New heart defect baby screening method `could save hundreds`
London: British scientists have claimed that a new screening technique, called pulse oximetry, could help detect the most serious heart defects in newborn babies and thus save hundreds of lives worldwide every year.
A number of babies are born globally every year with what doctors call critical congenital heart defects - physical abnormalities so severe that they will probably die very early in life unless they receive surgery.
However, usually there are no outward signs that anything is wrong, and the first a parent knows about it is when their baby suddenly becomes extremely ill. Current screening methods which rely on pre-natal ultrasound and clinical assessment are thought to pick up about half of cases.
Now, a team at Queen Mary, University of London, says in `The Lancet` journal, that the two-minute pulse oximetry test could raise that to nearly three-quarters.

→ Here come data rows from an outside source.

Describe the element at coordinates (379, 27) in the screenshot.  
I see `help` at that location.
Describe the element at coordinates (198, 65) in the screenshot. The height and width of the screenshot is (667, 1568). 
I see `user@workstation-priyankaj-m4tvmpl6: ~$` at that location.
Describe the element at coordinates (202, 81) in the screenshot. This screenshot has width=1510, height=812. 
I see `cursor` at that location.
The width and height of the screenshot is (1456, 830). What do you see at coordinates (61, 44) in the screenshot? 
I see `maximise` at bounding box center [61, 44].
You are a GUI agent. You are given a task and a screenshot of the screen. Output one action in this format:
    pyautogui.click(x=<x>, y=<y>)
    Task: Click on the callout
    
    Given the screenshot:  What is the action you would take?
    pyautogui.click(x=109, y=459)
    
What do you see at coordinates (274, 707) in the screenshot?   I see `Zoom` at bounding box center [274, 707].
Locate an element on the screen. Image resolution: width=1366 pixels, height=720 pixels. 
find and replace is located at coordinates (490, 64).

The test involves a simple clip being placed on a toe, which measures the amount of oxygen in the blood. Babies with low blood oxygen are sent for further tests, according to the scientists.
Dr Shakila Thangaratinam, who led the team, said: "Heart defects in newborn babies are thankfully rare but their potential impact is devastating. This study is really important because by including such large numbers of babies, we can show that pulse oximetry is effective at picking up defects, without misdiagnosing healthy babies."
For their research, the scientists analysed 13 previous studies, looking at results from almost 230,000 babies. They found pulse oximetry could identify 76.5 per cent of critical congenital heart defects as compared to just half using the current methods, `The Daily Telegraph` reported.
Dr Thangaratinam added: "We know that of those babies with undiagnosed heart defects which go on to die, 50 per cent die at home or in the emergency room, because they never make it to surgery. The whole point of pulse oximetry is to make sure more are identified earlier and get surgery they need."
The scientists emphasised that pulse oximetry could not flag up congenital heart defects which manifested themselves later in life, such as those which caused heart attacks in apparently healthy young adults.